Figure 8. (a) Schematic of the synthesis of H-Ni/NC. (b)
Schematic diagram of the formation of attachment of a hydroxyl group via
OH to the carbon atom next to a pyridinic N. (c) The calculated
free-energy diagrams on different catalysts with active sites. (d)

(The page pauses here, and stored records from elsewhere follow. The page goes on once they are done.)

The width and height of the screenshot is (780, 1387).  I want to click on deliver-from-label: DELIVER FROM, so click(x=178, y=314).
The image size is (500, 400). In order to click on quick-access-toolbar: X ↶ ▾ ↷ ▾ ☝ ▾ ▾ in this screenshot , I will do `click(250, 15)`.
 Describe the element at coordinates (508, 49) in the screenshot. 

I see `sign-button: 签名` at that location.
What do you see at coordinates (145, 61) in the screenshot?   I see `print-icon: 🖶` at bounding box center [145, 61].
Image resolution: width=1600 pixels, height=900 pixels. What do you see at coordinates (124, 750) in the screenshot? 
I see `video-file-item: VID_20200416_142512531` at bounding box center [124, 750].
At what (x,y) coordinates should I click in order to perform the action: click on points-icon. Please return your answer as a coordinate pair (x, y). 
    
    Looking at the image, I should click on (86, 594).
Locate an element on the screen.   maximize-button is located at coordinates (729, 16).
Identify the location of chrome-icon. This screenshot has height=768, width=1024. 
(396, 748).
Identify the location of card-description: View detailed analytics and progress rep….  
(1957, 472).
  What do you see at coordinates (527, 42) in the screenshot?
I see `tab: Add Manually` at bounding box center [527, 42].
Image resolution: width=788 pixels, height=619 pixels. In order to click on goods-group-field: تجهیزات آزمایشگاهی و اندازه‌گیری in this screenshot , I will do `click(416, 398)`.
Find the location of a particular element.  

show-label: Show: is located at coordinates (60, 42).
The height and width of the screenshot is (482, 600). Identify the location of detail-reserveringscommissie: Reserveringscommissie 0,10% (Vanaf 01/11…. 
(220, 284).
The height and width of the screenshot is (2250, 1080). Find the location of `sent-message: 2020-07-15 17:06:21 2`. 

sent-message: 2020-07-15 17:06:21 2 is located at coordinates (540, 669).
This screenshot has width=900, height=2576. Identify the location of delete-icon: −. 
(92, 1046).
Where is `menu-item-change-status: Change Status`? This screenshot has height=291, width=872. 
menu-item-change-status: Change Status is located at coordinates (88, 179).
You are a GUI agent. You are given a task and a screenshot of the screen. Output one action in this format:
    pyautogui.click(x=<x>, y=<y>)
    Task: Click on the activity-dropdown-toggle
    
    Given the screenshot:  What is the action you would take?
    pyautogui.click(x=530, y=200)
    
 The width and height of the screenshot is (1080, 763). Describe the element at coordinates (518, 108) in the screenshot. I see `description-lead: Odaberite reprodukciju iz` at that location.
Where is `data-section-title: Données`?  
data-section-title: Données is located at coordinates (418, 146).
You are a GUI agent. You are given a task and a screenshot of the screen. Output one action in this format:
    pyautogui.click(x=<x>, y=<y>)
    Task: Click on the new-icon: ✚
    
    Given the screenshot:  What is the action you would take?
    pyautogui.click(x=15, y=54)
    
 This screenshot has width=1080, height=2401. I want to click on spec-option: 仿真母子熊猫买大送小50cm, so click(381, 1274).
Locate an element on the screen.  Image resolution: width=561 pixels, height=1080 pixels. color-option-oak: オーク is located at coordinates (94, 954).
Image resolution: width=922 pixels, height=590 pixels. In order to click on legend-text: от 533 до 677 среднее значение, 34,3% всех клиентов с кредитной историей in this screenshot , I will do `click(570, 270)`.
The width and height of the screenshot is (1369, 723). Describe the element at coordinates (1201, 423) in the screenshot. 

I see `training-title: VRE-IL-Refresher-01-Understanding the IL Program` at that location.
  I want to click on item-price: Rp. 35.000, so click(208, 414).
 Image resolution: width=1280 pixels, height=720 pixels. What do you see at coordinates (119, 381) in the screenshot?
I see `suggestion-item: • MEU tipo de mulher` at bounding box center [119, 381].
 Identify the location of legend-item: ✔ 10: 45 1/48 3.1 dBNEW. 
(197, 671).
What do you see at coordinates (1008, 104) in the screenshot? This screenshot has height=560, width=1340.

Schematic of the synthesis process for
Ni–N4/C–NH2. Reproduced with
permission.[102] Copyright 2020, Royal Society of
Chemistry. (e) CO2adsorption isotherm of
Ni–N4/C and
Ni–N4/C–NH2. (f) Projected DOS of Ni
3d and (g) free-energy diagram of CO2 electroreduction
to CO over Ni–N4/C
and Ni–N4/C–NH2. Reproduced with
permission.[103] Copyright 2021, Royal Society of
Chemistry.
In addition, a series of ionic liquids with different combinations of
cations and anions was restricted into the nanopore size of the Ni-N-C
material, solving the problem of high viscosity and low conductivity of
ionic liquids for ECR reaction by Zhao’s
group.[104] When the target catalyst is applied to
dilute CO2 reduction, the optimal
Ni-N-C/[Bmim][PF6] hybrid exhibits nearly 100% CO selectivity
at −0.8 V, significantly superior to the initial Ni-N-C catalyst. As
expected, the [Bmim]+ cation can coordinate with
free CO2−* to form
[Bmim]-CO2 complex, enhancing the adsorption of
CO2. The high solubility of ionic liquid
CO2, the inherent activity of single-atom Ni sites, and
the large surface area of carbon nanotubes jointly promote the rapid
electron/mass transport and the co-catalytic ECR effect of ionic liquid.